Fig. 7: (top) Reconstruction of mean annual temperature with the full distribution of the uncertainties. (bottom) Reconstruction of annual precipitation using the simplified visualisation option. In both cases, different levels of uncertainties can be provided.


Exporting the results

If satisfying, the results can be directly exported from the R environment in individual spreadsheets for each variables (or csv files) and the reconstruct object is exported as a RData file to simplify future reuse of the data.


export(reconstr, loc=tempdir(), dataname='crest-test')
list.files(file.path(tempdir(), 'crest-test'))
#> [1] "bio1"             "bio12"            "crest-test.RData"


References

[1] Chevalier, M., Chase, B.M., Quick, L.J., Dupont, L.M. and Johnson, T.C., 2021. Temperature change in subtropical southeastern Africa during the past 790,000 yr. Geology 49, 71–75. 10.1130/G47841.1.

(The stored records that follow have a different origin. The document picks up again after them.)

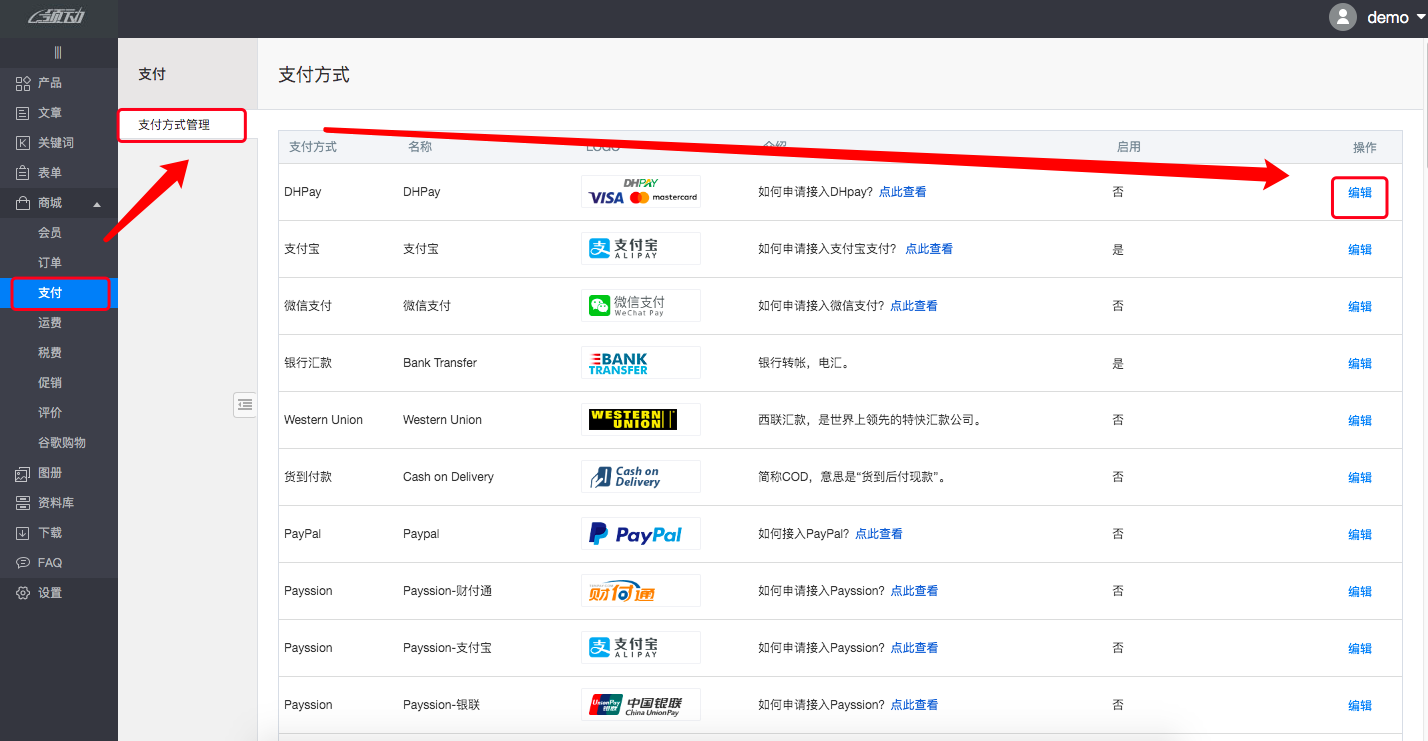Edit the 微信支付 payment method
1428x741 pixels.
coord(1360,307)

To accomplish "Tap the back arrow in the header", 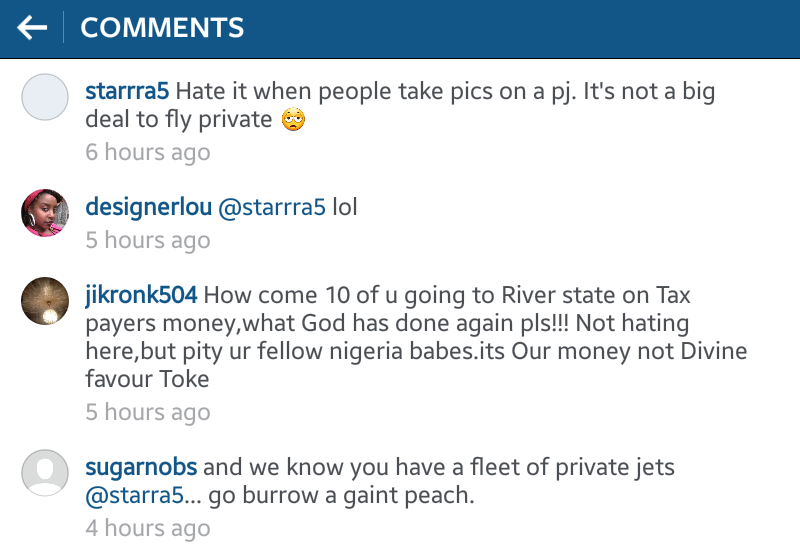I will point(32,28).
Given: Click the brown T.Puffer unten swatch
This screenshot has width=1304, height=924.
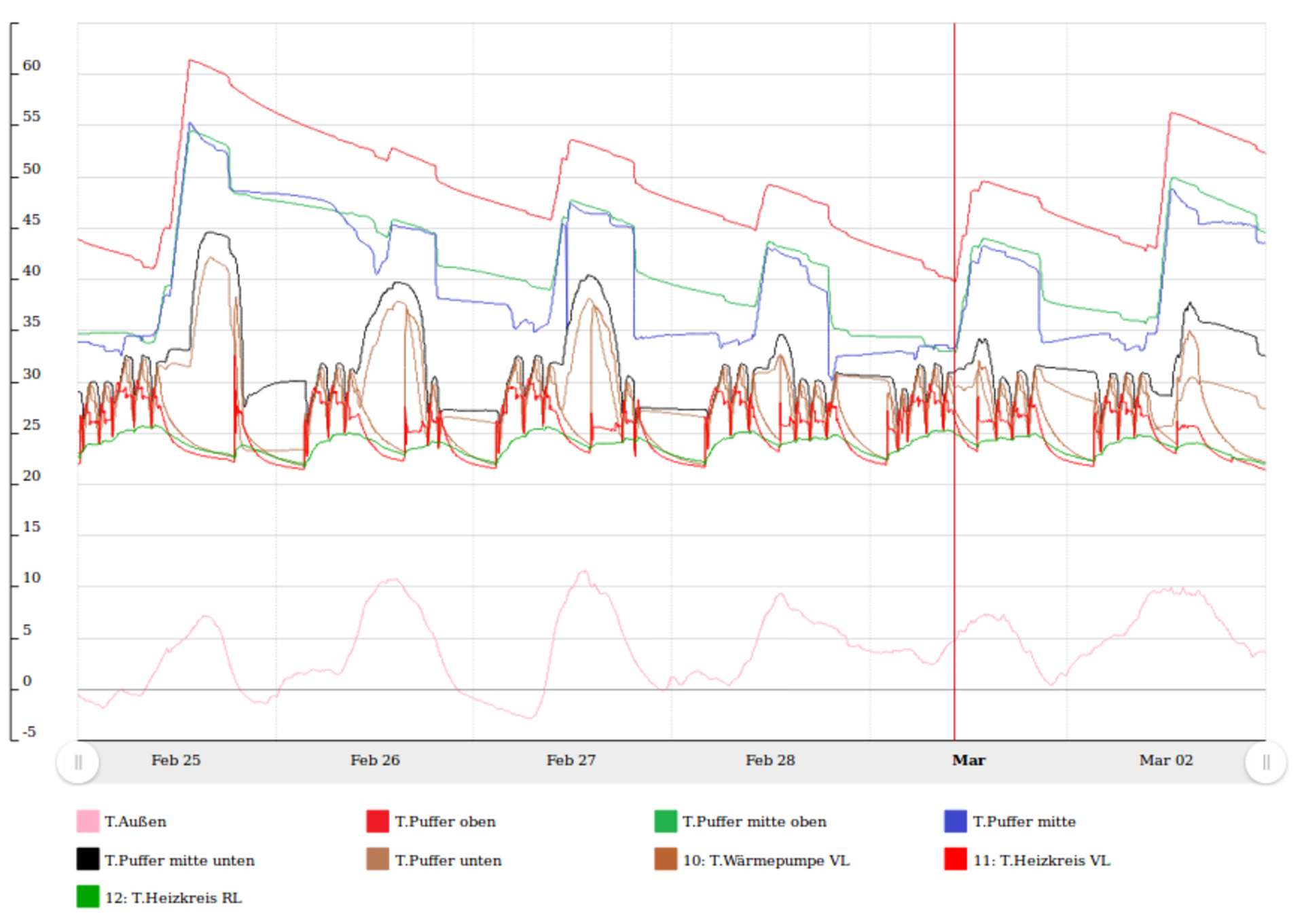Looking at the screenshot, I should (x=378, y=859).
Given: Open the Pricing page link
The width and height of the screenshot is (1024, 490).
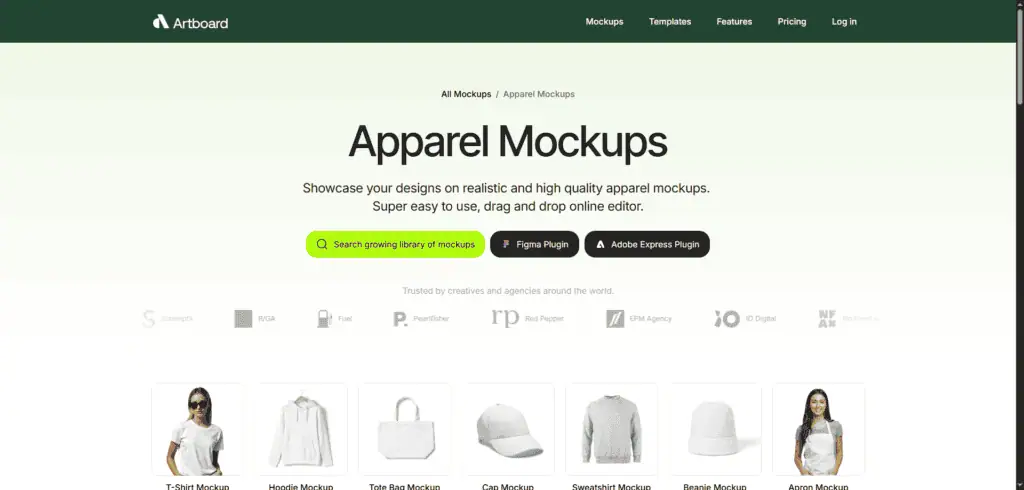Looking at the screenshot, I should pyautogui.click(x=792, y=22).

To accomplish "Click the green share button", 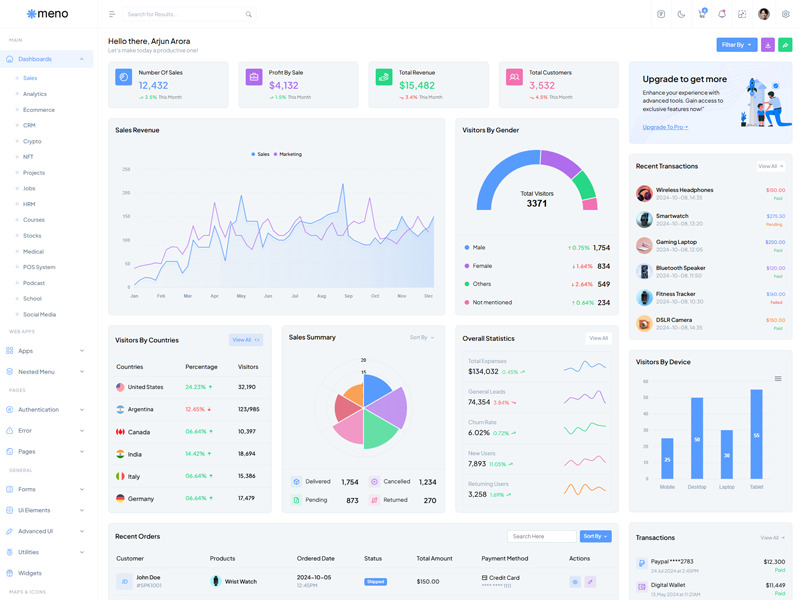I will tap(785, 45).
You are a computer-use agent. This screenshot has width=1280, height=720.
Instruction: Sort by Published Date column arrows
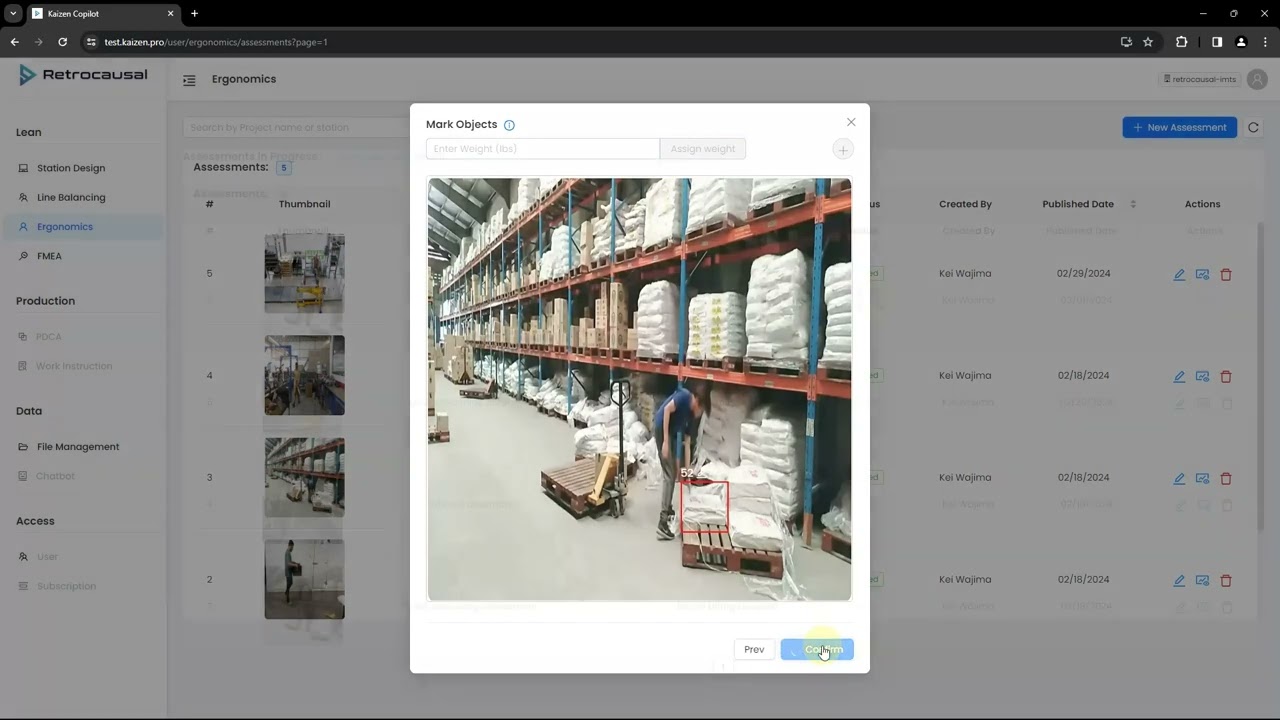tap(1133, 204)
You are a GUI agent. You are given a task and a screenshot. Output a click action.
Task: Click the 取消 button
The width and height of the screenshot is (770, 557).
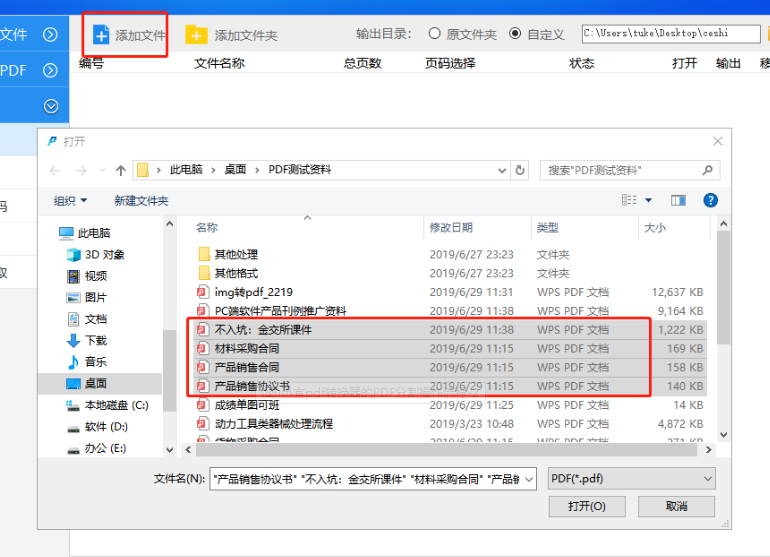point(676,506)
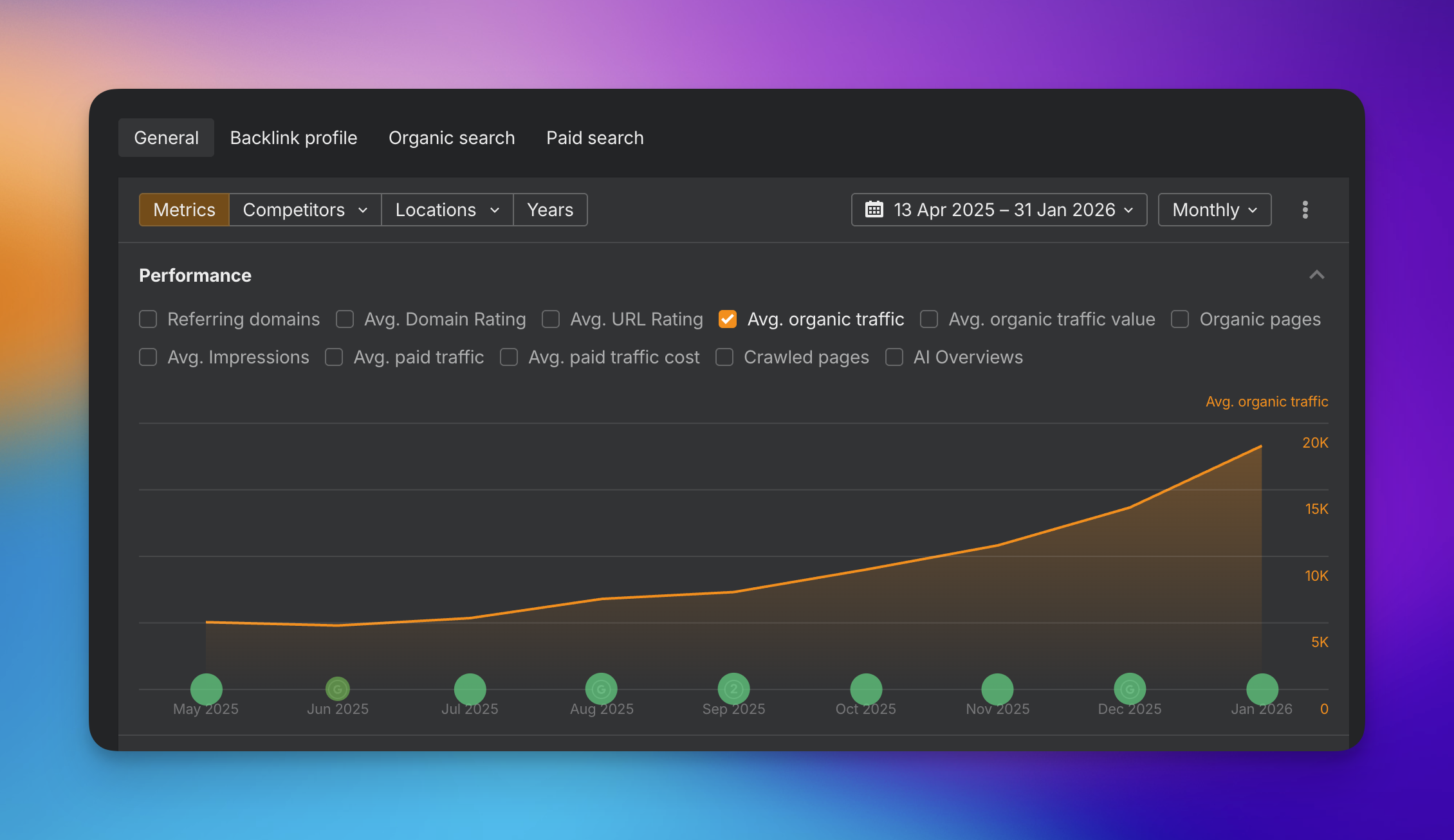Click the numbered marker at Sep 2025
Image resolution: width=1454 pixels, height=840 pixels.
click(x=733, y=689)
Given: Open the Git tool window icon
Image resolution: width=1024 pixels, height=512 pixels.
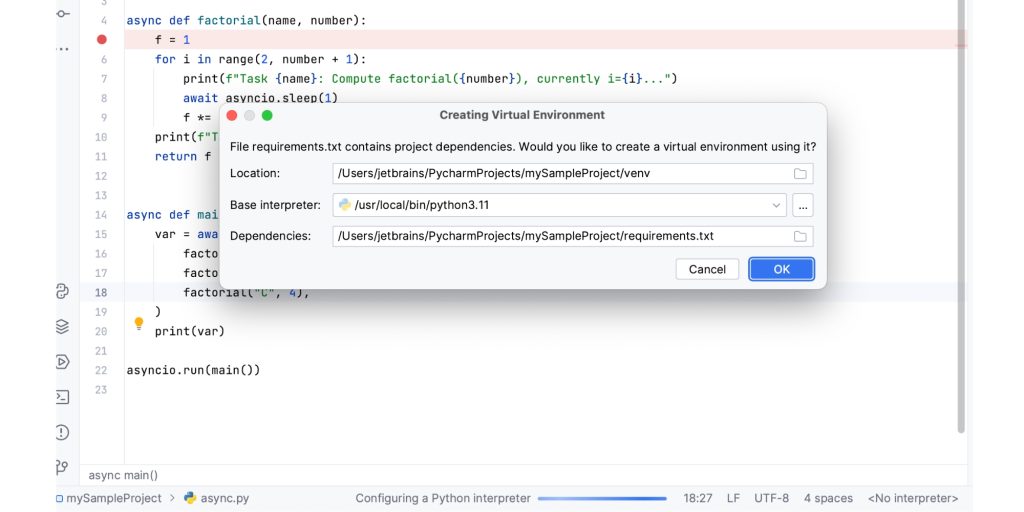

[2] Chevalier, M., Chase, B.M., 2015. Southeast African records reveal a coherent shift from high- to low-latitude forcing mechanisms along the east African margin across last glacial–interglacial transition. Quat. Sci. Rev. 125, 117–130. doi:10.1016/j.quascirev.2015.07.009.

[3] Quick, L.J., Chase, B.M., Carr, A.S., Chevalier, M., Grobler, B.A. and Meadows, M.E., 2021, A 25,000 year record of climate and vegetation change from the southwestern Cape coast, South Africa. Quaternary Research, pp. 1–18. 10.1017/qua.2021.31.